WHAT YOU WILL DO = The lines from the start of the data up to and including the one with "Click the git push command line" should be returned exactly, and nothing else.

*** Opening SOURCE DATA ***

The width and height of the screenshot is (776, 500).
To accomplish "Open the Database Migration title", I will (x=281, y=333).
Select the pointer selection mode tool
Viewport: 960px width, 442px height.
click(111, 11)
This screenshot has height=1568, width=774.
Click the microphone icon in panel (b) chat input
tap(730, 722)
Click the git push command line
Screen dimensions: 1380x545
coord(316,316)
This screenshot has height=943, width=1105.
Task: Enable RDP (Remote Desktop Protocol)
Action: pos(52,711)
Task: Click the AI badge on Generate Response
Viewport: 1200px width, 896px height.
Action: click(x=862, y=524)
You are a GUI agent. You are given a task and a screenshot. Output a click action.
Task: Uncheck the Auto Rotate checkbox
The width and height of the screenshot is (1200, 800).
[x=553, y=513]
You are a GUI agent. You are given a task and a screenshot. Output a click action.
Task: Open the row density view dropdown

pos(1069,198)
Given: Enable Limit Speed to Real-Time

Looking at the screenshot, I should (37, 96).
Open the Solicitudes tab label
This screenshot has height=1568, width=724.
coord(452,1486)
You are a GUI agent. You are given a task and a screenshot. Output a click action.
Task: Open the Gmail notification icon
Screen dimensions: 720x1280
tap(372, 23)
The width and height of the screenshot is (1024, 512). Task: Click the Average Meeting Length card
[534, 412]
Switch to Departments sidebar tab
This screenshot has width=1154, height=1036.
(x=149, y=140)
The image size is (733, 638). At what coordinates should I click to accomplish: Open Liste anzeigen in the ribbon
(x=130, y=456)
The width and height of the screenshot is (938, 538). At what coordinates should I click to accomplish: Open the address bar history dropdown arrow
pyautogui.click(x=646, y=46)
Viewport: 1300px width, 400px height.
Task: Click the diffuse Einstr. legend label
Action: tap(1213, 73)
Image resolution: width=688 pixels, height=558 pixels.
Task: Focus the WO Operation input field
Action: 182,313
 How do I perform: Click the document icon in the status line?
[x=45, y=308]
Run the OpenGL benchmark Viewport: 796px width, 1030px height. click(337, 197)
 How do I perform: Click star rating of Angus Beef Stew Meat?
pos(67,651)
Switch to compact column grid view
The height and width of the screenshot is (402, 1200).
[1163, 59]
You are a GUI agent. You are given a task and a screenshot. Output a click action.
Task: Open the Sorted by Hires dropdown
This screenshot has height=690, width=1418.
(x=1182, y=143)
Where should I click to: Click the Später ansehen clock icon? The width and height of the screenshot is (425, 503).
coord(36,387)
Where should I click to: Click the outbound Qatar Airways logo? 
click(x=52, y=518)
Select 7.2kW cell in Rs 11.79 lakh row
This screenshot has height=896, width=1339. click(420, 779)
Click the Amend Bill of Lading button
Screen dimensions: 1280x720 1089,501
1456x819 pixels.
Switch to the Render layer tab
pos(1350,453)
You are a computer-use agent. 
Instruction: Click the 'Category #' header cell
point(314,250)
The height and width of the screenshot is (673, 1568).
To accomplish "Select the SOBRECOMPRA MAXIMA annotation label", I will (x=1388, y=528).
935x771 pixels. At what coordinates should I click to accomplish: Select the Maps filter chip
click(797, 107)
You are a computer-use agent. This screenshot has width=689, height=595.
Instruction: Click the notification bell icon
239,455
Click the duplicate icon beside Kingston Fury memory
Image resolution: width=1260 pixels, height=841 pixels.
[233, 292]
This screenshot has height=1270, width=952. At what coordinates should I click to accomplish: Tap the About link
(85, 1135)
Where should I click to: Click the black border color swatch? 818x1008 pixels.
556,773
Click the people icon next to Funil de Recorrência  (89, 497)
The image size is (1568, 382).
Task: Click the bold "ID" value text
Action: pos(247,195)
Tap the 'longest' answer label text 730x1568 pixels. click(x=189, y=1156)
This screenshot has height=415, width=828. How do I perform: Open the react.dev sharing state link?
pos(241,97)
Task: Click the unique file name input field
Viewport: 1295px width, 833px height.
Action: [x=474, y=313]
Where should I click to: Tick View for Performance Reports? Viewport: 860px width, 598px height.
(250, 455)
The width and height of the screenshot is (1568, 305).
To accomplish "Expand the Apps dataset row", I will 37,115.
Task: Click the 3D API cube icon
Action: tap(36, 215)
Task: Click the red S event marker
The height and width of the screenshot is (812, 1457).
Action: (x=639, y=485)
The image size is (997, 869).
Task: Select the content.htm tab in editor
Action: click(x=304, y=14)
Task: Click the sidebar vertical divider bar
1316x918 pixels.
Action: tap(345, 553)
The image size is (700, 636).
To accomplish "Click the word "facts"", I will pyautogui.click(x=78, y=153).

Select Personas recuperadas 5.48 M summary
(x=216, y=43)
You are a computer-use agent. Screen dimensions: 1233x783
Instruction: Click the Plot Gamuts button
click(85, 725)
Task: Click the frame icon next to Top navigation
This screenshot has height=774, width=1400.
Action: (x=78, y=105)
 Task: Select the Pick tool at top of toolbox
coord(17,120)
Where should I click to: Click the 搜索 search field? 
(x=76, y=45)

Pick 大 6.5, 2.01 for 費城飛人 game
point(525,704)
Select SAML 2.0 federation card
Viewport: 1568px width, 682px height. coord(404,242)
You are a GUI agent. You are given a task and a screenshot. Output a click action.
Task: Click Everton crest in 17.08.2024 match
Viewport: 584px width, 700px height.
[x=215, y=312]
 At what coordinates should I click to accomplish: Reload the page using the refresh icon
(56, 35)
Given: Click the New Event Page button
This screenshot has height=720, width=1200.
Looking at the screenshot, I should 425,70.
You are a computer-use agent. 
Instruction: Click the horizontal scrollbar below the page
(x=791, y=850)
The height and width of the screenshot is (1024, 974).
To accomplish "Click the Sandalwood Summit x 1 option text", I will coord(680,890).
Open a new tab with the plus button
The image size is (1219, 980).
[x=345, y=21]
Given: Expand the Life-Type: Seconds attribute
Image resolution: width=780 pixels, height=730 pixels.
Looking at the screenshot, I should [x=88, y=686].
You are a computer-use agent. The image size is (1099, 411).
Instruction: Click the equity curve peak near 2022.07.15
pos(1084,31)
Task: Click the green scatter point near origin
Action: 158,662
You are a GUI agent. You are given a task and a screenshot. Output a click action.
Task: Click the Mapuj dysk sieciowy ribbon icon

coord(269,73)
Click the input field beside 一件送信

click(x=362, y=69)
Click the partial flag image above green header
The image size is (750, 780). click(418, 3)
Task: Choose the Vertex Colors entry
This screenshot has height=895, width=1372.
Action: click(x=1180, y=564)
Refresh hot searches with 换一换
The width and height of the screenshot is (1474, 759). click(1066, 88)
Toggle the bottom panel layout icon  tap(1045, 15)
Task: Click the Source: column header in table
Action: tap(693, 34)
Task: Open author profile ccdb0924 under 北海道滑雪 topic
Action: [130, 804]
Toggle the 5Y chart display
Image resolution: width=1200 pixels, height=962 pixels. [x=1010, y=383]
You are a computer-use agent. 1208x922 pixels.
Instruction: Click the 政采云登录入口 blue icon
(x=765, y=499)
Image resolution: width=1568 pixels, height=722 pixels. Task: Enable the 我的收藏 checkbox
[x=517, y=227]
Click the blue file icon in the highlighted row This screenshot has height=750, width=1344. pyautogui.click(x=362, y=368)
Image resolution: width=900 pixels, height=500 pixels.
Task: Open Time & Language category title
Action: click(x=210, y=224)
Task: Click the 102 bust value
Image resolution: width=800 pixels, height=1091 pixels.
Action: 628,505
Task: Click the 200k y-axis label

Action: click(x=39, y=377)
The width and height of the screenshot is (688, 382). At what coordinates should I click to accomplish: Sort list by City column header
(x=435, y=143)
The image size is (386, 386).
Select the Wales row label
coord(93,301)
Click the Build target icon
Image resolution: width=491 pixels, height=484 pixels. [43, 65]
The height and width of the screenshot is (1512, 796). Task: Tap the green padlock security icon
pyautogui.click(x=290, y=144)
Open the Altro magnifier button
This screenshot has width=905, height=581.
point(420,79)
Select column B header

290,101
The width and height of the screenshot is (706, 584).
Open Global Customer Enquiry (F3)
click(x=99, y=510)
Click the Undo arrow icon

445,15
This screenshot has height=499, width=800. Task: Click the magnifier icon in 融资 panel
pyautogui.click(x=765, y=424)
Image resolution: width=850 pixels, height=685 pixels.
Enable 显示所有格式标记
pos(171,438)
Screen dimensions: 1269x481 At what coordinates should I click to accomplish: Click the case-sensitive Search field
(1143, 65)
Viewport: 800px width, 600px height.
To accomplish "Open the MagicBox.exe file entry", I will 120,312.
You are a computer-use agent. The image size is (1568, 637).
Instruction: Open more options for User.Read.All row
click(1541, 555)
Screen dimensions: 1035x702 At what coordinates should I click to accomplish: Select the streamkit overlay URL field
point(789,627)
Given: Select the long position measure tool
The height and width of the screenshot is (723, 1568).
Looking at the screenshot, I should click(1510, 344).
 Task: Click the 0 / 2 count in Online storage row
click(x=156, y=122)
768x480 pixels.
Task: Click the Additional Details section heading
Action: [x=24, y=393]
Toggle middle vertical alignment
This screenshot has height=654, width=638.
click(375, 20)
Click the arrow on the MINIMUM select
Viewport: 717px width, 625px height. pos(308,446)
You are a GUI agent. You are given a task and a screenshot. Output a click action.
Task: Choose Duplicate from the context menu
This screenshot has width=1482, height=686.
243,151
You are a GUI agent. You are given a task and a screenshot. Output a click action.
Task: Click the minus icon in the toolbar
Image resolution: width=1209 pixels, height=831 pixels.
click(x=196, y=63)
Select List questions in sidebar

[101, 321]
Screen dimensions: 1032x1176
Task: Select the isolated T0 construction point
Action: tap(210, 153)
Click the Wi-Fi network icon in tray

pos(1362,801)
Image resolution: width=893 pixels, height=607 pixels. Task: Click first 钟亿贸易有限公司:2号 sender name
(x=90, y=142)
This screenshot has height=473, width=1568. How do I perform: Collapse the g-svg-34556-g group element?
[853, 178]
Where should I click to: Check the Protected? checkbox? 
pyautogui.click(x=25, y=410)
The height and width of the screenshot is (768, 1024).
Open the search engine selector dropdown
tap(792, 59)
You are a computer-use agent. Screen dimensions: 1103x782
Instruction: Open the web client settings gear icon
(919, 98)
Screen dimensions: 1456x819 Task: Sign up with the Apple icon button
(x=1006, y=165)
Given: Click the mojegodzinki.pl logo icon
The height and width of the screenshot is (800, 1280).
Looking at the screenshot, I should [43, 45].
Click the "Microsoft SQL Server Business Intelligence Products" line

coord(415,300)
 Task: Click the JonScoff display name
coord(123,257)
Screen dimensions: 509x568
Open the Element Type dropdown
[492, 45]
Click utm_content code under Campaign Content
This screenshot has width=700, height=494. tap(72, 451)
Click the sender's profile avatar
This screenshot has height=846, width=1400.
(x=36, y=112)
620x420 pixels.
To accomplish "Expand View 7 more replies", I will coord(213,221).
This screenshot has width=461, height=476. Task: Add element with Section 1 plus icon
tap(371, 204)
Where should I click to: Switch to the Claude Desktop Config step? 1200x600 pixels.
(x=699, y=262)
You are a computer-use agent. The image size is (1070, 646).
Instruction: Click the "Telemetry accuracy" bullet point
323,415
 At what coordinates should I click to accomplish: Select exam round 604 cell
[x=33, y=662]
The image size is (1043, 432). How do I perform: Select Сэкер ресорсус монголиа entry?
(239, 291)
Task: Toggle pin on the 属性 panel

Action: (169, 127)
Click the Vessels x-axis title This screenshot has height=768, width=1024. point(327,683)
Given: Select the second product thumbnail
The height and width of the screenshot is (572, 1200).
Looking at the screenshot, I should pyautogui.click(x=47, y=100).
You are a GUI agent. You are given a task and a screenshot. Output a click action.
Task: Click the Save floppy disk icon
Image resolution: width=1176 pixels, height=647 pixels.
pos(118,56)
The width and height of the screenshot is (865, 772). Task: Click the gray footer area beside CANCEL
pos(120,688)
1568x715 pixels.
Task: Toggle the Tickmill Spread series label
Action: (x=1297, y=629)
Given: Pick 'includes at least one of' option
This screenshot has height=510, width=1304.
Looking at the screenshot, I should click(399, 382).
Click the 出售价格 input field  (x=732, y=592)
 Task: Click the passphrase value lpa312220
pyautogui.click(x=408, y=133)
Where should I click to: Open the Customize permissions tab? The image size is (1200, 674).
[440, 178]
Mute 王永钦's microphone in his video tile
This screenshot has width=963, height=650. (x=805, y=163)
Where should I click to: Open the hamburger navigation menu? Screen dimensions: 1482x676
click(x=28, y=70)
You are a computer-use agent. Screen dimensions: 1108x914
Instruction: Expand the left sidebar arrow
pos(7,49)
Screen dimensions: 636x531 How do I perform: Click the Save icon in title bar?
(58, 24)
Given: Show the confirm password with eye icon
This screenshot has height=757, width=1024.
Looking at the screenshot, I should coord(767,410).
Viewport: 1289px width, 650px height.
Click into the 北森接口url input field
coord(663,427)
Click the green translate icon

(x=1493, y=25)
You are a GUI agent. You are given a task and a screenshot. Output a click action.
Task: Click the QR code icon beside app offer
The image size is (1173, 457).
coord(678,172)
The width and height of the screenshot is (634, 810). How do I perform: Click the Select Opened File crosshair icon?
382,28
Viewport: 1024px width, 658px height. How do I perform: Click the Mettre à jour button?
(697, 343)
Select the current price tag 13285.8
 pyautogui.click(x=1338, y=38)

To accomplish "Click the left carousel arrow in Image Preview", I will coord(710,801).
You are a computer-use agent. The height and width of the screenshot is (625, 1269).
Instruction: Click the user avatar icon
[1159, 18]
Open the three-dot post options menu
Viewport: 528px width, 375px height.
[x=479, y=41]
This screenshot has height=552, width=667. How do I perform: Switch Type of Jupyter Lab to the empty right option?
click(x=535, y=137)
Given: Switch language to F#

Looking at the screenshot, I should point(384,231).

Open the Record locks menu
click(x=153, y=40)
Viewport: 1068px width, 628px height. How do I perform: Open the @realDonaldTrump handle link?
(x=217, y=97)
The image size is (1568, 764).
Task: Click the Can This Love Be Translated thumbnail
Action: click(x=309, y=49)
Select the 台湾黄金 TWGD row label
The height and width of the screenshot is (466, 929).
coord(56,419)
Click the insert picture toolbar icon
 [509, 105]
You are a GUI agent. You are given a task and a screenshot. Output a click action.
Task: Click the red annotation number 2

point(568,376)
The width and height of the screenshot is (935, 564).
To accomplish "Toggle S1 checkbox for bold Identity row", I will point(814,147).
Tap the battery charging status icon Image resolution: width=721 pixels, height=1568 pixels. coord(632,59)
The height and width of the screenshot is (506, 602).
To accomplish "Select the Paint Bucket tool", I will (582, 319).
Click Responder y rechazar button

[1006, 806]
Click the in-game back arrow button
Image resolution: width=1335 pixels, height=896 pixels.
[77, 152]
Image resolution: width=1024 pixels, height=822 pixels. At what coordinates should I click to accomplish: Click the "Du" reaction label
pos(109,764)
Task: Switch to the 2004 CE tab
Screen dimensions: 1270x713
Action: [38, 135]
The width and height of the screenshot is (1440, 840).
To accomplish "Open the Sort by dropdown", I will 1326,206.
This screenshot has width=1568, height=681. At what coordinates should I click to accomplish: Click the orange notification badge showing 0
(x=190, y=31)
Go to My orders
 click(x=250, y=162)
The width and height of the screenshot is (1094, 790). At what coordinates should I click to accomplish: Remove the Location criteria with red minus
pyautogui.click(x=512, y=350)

*** Closing SOURCE DATA ***

THE COMPLETED TASK =
The width and height of the screenshot is (776, 500).
To accomplish "Open the Database Migration title", I will (x=281, y=333).
Select the pointer selection mode tool
Viewport: 960px width, 442px height.
click(111, 11)
This screenshot has height=1568, width=774.
Click the microphone icon in panel (b) chat input
tap(730, 722)
Click the git push command line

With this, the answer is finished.